The Online Journalism Blog's Malcolm Coles calls on newspapers to kill their RSS feeds because no-one's using them. Some newspapers are churning hundreds of of their stories out into personal newsreaders, something that in the early days of RSS seemed a highly risky approach as it could, the sceptics believed, reduce the value of the on-site advertising as eyeballs were diverted elsewhere. It turns out that might have been a best-case scenario, with most newspapers having readers of their feeds numbering in the hundreds, some popular columnists in the paper mustering only a dozen readers on their online feed.
In Scotland and Northern Ireland we've not seen many attempts through
4iP to crack the challenges of local and national news online, so I'm not sure how passionate discussion around this theme might be. But the demise in popularity of RSS feeds is not restricted to newspapers. On my own
personal education- and creativity-focused blog I've seen a stagnation in the number of regular, get-the-post-as-it's-published readers through my RSS feed, which hovers somewhere around the 5900 readers mark. Many subscribe to this for the added goodness of my daily dose of
favourite online bookmarks that gets included alongside blog posts. But the number clicking through to my blog posts from this feed has dwindled to about a third of what it was a year ago.
An education colleague and good friend in the Far East, Jeff Utecht, has
found the same with his blog:
Because of Twitters live constant scrolling feed, we also talked about how the “life span” of a blog post is shrinking. I use to get comments on a blog post lasting weeks. Now I post a blog, it gets a comment or maybe two in a the first 10 minutes, gets retweeted for about 20 minutes and then it’s old news. I’ve also been running tests about the timing of blog posts. Being in Thailand I found that blog posts that I posted on my lunch hour had fewer views then those that got posted late at night. I have a theory this has to do with time zones as most educational twitters are in North America. So I’ve set different blog posts to go live at different times and have found that I get more readers on a blog post if it is posted around 3pm EST. This is a great time to release a blog post as educators on the east coast are just getting out of school and checking Twitter, while educators on the west coast are checking Twitter over lunch. Depending on the blog post I can see views fluctuate by the 100s.
Likewise, the most popular referrer for my own blog and for 38minutes is... Twitter. Personal recommendation communities all over the Twitter network refer what they think are the best posts, leading users to perhaps waste less time seeking out the best (though they may lose an equal amount processing the information about John's dinner, Susan's ill cat and Jenny's discovery that she's paying too much for her electricity bill).
Personal recommendation communities are one way for newspapers (and bloggers at large) to increase the spread of their words and their thoughts. But in order to stimulate more meaningful conversation newspapers and bloggers are going to have to face up to another innovation in conversation of the past year: it's nearly all happening on Twitter, especially for more established 'brands'.
Take one post, posted
here on 38minutes and on the more 'corporate' feeling (I'm told)

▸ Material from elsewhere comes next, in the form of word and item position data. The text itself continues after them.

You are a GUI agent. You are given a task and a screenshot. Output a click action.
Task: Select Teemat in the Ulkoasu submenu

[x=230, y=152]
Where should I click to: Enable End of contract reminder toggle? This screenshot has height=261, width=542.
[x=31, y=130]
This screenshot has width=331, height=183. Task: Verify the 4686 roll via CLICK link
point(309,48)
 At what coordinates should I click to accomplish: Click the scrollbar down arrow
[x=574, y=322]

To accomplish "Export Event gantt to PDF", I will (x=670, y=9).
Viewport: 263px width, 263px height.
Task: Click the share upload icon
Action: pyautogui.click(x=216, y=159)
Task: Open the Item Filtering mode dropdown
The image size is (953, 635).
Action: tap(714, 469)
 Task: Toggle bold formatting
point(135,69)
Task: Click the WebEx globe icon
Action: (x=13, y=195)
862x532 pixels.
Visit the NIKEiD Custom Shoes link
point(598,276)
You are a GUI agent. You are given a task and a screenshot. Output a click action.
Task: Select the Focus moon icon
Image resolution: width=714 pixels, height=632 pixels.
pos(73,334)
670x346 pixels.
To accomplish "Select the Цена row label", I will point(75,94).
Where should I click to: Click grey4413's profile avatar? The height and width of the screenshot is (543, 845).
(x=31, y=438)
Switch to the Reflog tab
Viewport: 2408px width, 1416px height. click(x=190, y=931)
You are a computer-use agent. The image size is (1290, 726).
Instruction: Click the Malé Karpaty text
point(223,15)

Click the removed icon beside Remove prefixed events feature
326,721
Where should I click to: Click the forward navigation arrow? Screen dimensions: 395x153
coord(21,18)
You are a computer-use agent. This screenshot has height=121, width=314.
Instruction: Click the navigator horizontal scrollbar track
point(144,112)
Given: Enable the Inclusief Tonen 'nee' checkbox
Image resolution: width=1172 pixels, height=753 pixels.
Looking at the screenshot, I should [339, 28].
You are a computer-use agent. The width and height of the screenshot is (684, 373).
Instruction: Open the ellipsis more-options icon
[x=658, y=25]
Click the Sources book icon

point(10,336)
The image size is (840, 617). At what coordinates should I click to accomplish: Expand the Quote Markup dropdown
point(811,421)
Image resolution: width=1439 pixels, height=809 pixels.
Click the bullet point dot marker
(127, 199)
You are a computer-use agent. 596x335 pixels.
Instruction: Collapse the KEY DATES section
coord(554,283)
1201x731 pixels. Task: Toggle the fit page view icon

4iP blog, late last week. On 38minutes a conversation ensues, albeit amongst a few people. On the 4iP blog, nothing. The discussion on 38minutes was spread further on Twitter than the 4iP blog version, with a wider group of Twitterers who know each other (perhaps through 38minutes or perhaps just through meatspace connections) then able to comment back and forth, on the blog post, for sure, but also on Twitter itself, in soundbite 140-character conversational snippets.
The challenges of audience and conversation are never purely about technology, RSS
or Twitter. They're nearly always about the connections your most passionate users or community members have
both in the real world and online. My question for newspapers would be whether they really know who their online and realworld connectors and contributors are. If they don't, then they cannot hope to provide a space for them to find each other, to collaborate, communicate and comment on their sites and on the distributed networks of Twitter, Facebook et al.
This is where old journalism, the one-to-many communication through one medium - the article - , will be (is) fundamentally undermined. We all want to be involved in the investigation, uncovering, writing and rewriting, organising and distribution of the news, and newspapers that want to survive to this time next year need to scramble to find ways to allow us to.